鞘氨醇激酶2在脑预适应激活自噬信号通路中的作用及机制

Our previous results showed that sphingosine kinase 2(SPK2) and autophagy both are involved in cerebral preconditioning, but whether preconditioning- induced SPK2 upregulation contributes to autophagy activation remains to be elucidated. Activation and upregulation of SPK2 may release S1P to induce autophagy via acting on S1P receptors. But, SPK2 upregulation might also mediate autophagy activation via its BH3 domain in a S1P-independent manner. This proposal will test the novel hypothesis that preconditioning stimuli up-regulates SPK2 via HIF1α, and that the BH3-domains of SPK2 then displace Beclin1 from the Bcl-2/Beclin 1 or Bcl-XL/Beclin 1 complexes, resulting in release of Beclin1 and activation of mitophagy or reticulophagy. In this project, we will establish isoflurane, hypoxic and ischemic preconditioning models in mice, primary murine cortical neurons and HT22 hipocampal neuronal cells to explore the role of sphingosine kinase 2 in preconditioning- induced autophagy activation. First, we intend to demonstrate whether Parkin related- mitophagy or GRP78 dependent reticulophagy participates in the neuroprotection of cerebral preconditioning. This study will not only provide experimental evidence for the treatment with isoflurane and other anesthetics on cerebral ischemia, but also extend our knowledge of the regulation, mechanisms and bioactivity of mitophagy and reticulophagy. Second, we will investigate the relationship between SPK2 and autophagy activation during preconditioning to elucidate the novel signal pathway by which preconditioning induces autophagy. Finally, we want to characterize the molecular mechanisms by which SPK2 contributes to autophagy activation. Furthermore,we will use drugs acting SPK2 or autophagy to mimic preconditioning-induced neuroprotection, thus proposing a therapeutic strategy for ischemic cerebrovascular diseases.

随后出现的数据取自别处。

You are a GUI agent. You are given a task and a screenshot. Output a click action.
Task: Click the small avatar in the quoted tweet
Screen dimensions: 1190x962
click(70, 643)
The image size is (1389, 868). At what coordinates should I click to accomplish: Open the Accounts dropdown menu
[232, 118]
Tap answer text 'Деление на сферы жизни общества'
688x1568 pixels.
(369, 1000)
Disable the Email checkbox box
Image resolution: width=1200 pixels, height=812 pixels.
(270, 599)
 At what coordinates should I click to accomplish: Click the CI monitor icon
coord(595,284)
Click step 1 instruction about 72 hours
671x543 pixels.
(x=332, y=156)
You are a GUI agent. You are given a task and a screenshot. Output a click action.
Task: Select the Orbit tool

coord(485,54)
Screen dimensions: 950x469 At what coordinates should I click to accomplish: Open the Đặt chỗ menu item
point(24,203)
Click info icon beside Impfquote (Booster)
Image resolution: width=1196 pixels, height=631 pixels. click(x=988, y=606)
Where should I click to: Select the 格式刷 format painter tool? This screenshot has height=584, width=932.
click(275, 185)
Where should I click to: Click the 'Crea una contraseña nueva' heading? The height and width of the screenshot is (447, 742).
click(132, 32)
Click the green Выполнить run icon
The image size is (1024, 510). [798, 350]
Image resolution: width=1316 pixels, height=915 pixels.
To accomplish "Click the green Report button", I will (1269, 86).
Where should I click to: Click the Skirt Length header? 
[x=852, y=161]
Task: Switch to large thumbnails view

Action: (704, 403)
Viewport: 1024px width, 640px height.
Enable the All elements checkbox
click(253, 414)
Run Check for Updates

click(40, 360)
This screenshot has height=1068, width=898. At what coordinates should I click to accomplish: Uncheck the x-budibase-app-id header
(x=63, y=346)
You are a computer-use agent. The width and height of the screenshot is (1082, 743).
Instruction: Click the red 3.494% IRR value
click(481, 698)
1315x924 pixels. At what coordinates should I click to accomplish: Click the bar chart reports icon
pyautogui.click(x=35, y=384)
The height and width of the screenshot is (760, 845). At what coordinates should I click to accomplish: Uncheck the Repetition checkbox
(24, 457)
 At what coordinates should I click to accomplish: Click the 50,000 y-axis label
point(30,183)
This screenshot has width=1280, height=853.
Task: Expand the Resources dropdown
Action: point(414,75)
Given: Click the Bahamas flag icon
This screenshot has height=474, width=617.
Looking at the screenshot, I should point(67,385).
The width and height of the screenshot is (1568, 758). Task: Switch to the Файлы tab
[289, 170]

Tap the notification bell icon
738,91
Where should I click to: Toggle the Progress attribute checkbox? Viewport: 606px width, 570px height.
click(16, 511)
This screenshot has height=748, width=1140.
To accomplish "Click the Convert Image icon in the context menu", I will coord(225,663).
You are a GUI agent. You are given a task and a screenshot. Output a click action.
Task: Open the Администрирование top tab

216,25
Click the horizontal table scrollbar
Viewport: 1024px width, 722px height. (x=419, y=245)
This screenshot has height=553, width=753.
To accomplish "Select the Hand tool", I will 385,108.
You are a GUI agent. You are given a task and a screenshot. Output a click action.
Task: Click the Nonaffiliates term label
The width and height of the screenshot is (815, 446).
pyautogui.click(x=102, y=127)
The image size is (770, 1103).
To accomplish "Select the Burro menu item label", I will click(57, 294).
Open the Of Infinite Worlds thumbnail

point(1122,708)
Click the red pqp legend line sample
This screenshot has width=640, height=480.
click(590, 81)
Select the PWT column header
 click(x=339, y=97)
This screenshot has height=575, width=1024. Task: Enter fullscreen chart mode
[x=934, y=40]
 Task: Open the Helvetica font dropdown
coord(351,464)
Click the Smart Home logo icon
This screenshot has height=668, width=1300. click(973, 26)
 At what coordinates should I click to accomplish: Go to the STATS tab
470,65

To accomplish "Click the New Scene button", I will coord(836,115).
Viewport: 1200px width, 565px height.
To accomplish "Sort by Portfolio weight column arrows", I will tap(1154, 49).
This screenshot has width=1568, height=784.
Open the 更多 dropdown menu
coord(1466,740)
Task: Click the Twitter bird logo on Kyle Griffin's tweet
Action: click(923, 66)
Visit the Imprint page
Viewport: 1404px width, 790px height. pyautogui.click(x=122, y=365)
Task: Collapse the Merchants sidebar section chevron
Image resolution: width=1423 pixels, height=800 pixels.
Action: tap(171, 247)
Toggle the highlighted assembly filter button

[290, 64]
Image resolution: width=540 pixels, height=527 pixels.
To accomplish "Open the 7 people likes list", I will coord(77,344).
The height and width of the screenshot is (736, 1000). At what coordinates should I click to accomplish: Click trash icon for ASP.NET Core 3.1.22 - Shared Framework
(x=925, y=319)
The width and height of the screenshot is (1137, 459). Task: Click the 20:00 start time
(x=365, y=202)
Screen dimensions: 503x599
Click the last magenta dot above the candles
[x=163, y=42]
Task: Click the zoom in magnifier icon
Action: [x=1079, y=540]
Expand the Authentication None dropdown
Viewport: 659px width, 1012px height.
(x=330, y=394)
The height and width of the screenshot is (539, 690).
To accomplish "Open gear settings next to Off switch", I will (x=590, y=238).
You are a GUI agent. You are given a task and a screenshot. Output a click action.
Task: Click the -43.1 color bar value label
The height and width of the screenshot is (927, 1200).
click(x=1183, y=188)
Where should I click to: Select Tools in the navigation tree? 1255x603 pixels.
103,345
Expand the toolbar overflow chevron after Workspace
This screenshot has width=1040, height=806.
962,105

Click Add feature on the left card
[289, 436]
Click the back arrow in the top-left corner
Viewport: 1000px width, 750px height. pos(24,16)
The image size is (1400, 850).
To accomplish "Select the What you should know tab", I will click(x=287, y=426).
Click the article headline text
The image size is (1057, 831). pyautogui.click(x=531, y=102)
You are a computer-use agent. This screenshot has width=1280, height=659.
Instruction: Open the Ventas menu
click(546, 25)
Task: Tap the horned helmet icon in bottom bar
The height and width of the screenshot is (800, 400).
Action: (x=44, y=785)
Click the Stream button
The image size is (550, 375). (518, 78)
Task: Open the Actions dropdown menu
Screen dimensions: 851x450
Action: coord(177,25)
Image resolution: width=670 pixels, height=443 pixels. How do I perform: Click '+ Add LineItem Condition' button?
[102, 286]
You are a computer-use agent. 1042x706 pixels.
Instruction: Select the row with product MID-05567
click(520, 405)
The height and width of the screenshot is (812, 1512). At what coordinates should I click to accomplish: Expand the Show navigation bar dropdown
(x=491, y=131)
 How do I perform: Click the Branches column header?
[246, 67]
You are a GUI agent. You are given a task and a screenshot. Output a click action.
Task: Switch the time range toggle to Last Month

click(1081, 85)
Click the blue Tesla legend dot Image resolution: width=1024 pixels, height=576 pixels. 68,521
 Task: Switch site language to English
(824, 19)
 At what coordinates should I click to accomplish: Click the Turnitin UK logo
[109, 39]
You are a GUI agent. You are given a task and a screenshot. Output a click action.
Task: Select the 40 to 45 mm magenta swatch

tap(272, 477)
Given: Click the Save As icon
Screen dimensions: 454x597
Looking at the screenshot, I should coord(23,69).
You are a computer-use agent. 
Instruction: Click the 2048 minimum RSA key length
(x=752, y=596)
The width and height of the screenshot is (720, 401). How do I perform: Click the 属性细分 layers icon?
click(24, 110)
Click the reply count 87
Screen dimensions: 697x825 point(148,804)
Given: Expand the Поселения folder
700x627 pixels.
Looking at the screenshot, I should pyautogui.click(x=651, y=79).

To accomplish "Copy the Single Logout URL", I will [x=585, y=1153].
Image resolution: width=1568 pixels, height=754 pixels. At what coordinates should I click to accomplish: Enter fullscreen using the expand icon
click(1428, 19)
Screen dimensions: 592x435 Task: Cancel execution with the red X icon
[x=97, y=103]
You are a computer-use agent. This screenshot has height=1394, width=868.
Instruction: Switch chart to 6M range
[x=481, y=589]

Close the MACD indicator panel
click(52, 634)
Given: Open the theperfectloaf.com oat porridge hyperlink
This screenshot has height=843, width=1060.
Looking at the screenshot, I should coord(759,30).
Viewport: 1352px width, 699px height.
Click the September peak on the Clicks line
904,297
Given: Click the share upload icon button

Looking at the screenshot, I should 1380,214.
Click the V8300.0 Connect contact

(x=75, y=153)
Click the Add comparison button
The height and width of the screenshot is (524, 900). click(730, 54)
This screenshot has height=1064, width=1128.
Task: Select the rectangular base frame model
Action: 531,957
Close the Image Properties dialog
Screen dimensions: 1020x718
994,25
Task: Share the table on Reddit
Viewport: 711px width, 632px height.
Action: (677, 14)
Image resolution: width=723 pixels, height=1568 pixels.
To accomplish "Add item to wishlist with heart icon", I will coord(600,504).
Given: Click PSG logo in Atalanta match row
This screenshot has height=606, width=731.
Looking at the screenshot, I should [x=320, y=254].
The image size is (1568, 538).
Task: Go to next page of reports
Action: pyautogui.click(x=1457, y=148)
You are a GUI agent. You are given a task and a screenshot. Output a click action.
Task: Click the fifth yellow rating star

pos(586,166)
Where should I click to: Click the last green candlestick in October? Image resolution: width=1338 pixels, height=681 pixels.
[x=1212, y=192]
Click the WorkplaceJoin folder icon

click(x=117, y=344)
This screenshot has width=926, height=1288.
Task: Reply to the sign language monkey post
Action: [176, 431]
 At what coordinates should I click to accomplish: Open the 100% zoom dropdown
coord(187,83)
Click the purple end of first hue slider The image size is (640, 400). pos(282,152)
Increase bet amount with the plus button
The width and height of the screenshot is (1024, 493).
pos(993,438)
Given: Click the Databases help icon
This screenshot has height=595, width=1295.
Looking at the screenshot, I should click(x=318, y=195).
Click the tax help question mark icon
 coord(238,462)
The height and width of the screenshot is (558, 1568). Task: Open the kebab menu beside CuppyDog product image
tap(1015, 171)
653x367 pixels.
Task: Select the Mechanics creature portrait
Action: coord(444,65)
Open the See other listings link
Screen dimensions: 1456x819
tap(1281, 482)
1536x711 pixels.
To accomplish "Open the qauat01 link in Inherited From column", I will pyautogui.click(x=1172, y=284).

我们的前期研究发现鞘氨醇激酶2(SPK2)和自噬都参与脑预适应过程，但预适应上调SPK2是否与自噬相关尚不可知。我们推测预适应经HIF1α上调SPK2，一方面，SPK2催化S1P生成，可能作用于S1P受体引起自噬；另外，SPK2结构中BH3 domain亦可能从Bcl-2(Bcl-XL)/Beclin1复合物中取代Beclin1，诱发Parkin相关线粒体自噬或GRP78相关内质网自噬。本课题建立小鼠和神经细胞异氟醚、缺氧和缺血预适应模型，应用分子生物学方法研究脑预适应过程中SPK2和自噬激活的关系，旨在：①研究线粒体自噬或内质网自噬是否参与脑预适应，揭示预适应神经保护的机制。②深入研究SPK2是否参与脑预适应激活自噬，阐明预适应激活自噬的新信号通路。③探索神经细胞内SPK2激活自噬的分子机制，探讨SPK2蛋白与酶活性无关的新功能，为治疗脑缺血提供靶向SPK2或自噬的候选保护药物。

鞘氨醇激酶2(SPK2)和自噬都参与了预适应过程，但预适应引起SPK2上调是否与自噬相关尚不可知。一方面，SPK2上调和激活可能使S1P生成释放增加，通过作用于S1P受体引起自噬。另一方面，SPK2激活自噬的作用亦可能与S1P无关，由其结构中的BH3 domain介导，SPK2的BH3 domain从Bcl-2/Beclin1或Bcl-XL/Beclin1的复合物中取代Beclin1，诱发自噬。本课题通过建立小鼠和神经细胞异氟醚和缺氧预适应模型，在整体和细胞水平应用多种分子生物学方法研究预适应过程中SPK2和自噬激活的关系，研究发现：①.证实Beclin1依赖的自噬途径参与异氟醚和缺氧预适应的神经保护作用，为开发异氟醚等麻醉剂防治缺血性脑中风提供实践经验，并扩展自噬生物活性的研究领域；②. 证明SPK2参与了脑预适应激活自噬，阐明预适应激活自噬的新颖信号通路； ③. 探索神经细胞内SPK2激活自噬的分子机制，证实SPK2诱导自噬的作用与其催化活性无关，而是通过其BH3 domain从Bcl-2/Beclin1的复合物中取代Beclin1，释放出游离的Beclin1，诱发自噬。根据SPK2的BH3 domain设计了Tat-SPK2肽，可能为防治缺血性脑中风提供靶向自噬的候选保护药物。